* Assignment: Each line that contains the word "Chemia" is to be copied from the records below.

* Saved data entries:
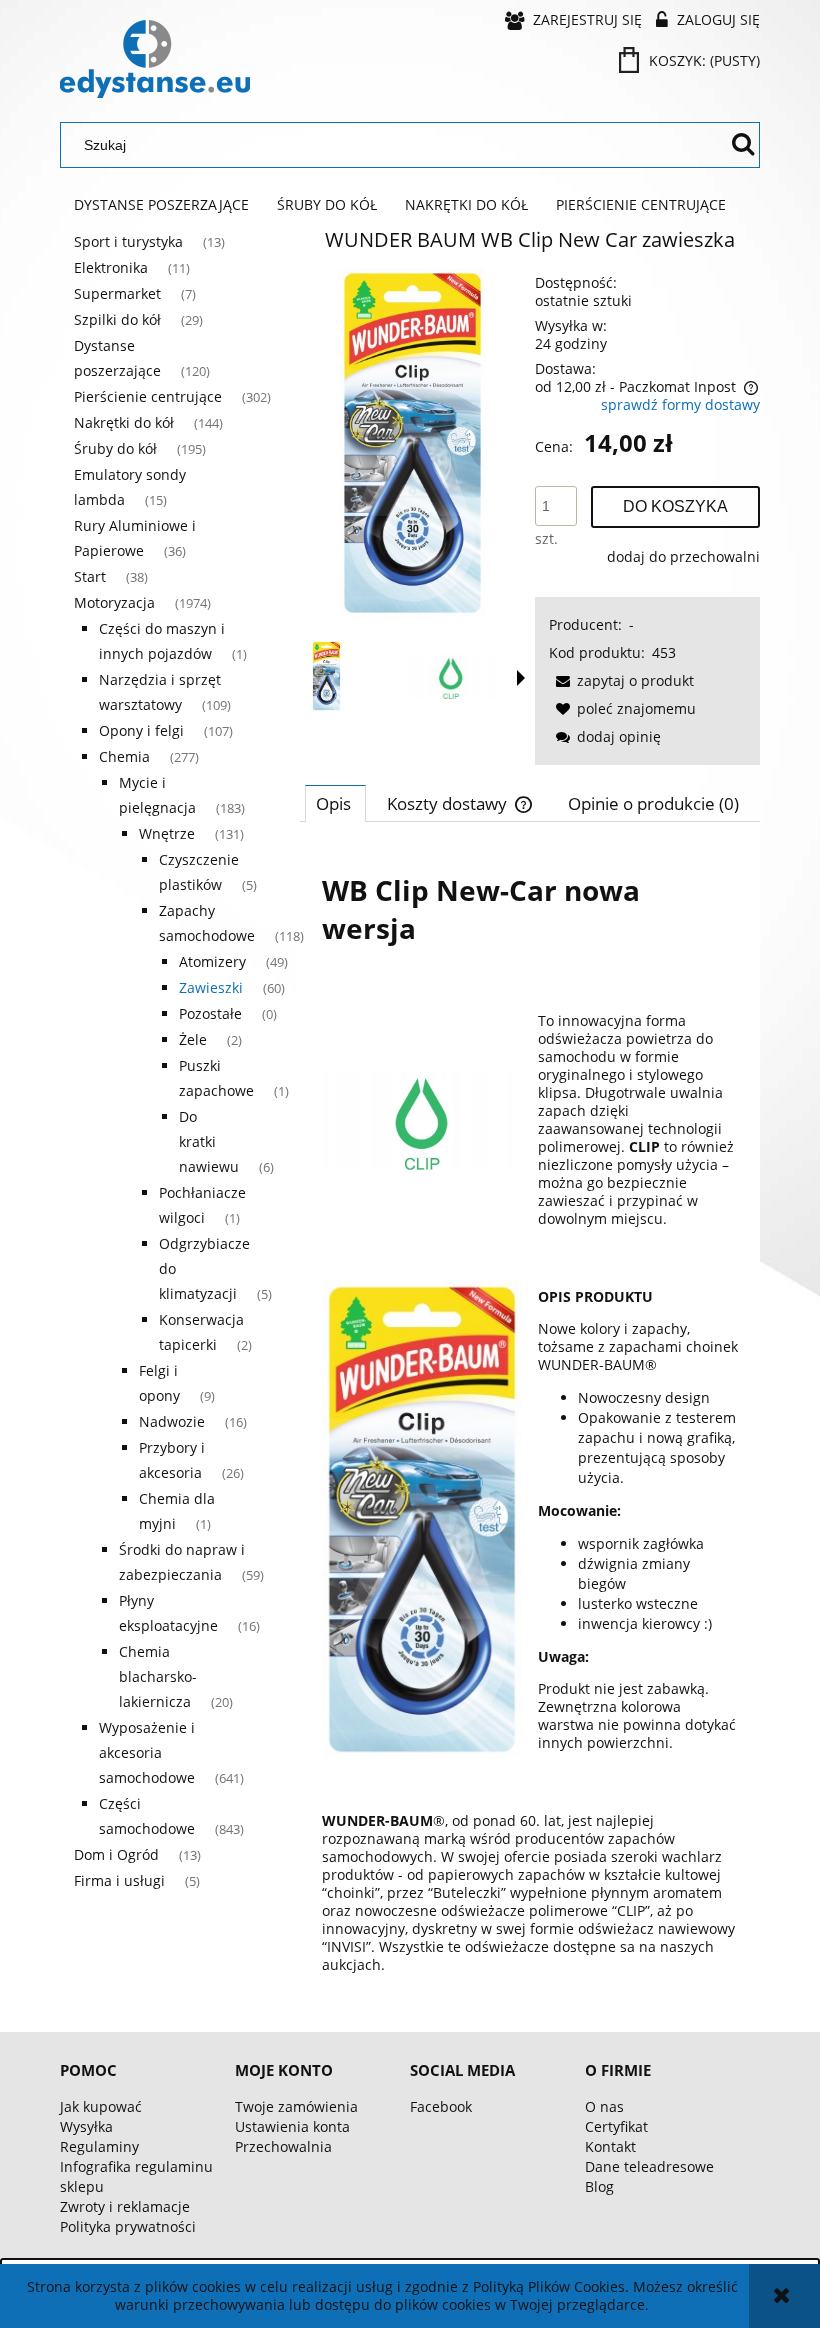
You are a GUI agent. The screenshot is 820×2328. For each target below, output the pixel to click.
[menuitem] (161, 205)
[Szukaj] (743, 145)
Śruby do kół (115, 448)
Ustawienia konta (292, 2126)
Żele (193, 1039)
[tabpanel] (530, 1420)
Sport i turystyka (128, 241)
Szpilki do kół (117, 319)
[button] (521, 678)
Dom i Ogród (116, 1854)
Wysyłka (86, 2126)
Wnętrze (167, 833)
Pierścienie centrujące (148, 396)
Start (90, 576)
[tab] (335, 803)
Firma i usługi (119, 1880)
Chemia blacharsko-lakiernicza (158, 1676)
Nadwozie (172, 1421)
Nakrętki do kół (124, 422)
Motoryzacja (114, 602)
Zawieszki (211, 987)
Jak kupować (101, 2106)
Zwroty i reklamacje (125, 2206)
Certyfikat (616, 2126)
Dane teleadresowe (649, 2166)
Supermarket (117, 293)
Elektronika (111, 267)
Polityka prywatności (128, 2226)
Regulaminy (99, 2146)
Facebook (441, 2106)
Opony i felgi (141, 730)
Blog (599, 2186)
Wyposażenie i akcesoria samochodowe (147, 1752)
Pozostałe (210, 1013)
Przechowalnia (283, 2146)
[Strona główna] (155, 59)
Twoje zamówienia (296, 2106)
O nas (604, 2106)
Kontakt (610, 2146)
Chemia (124, 756)
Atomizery (212, 961)
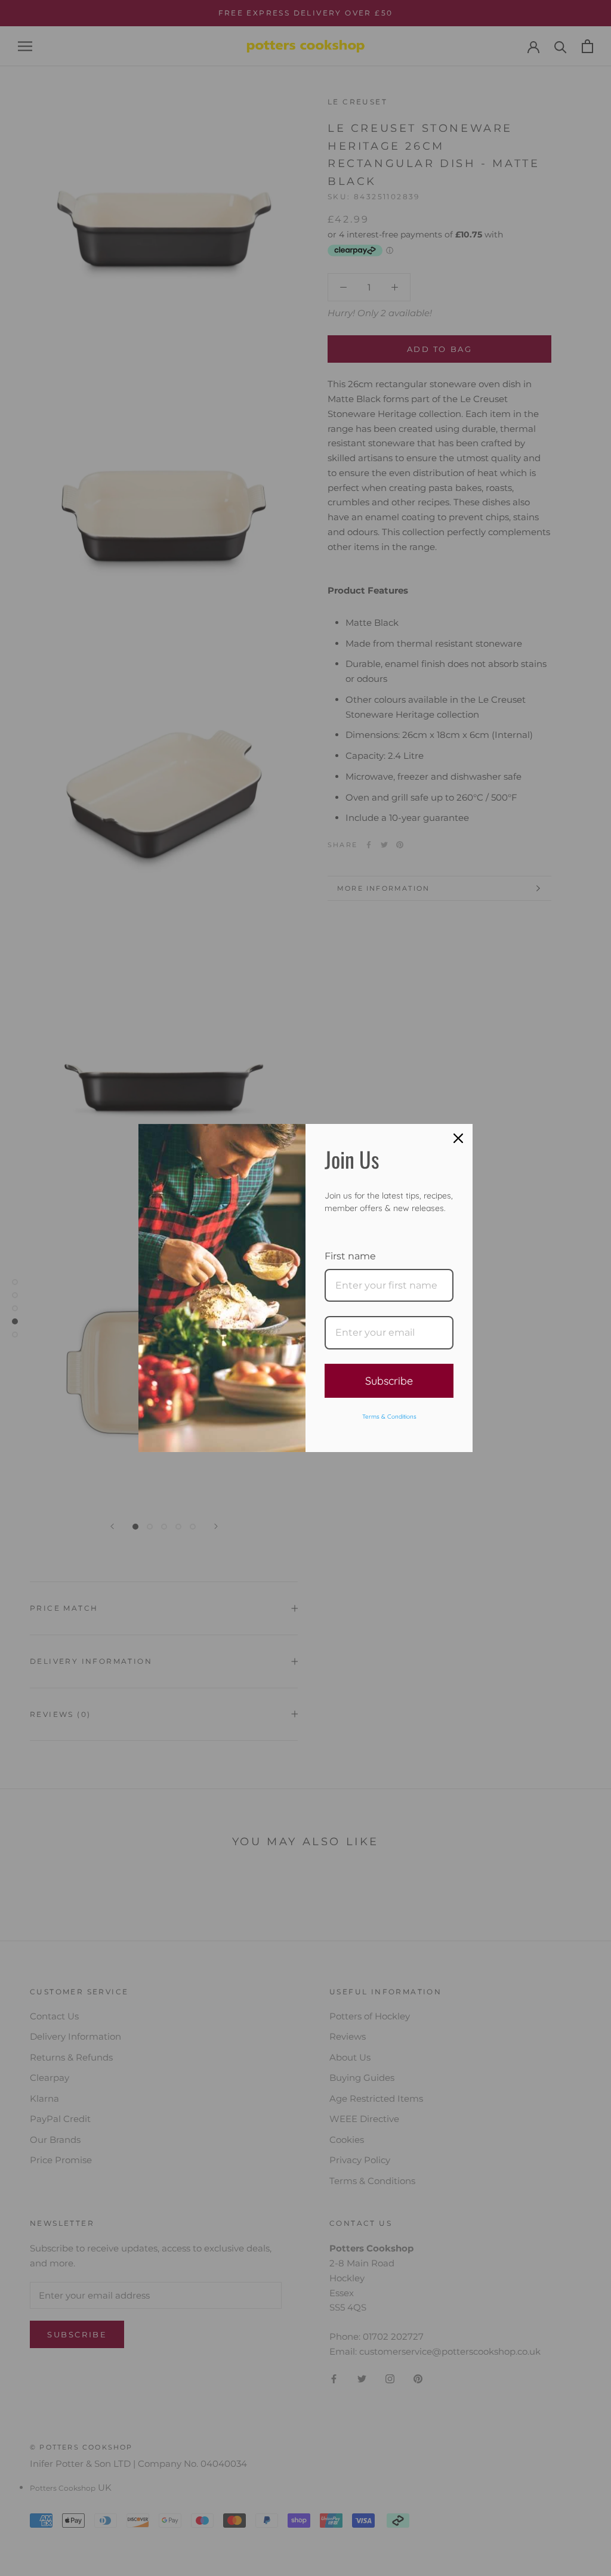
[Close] (458, 1138)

* Solution to this task:
Chemia blacharsko-lakiernicza (158, 1676)
Chemia (124, 756)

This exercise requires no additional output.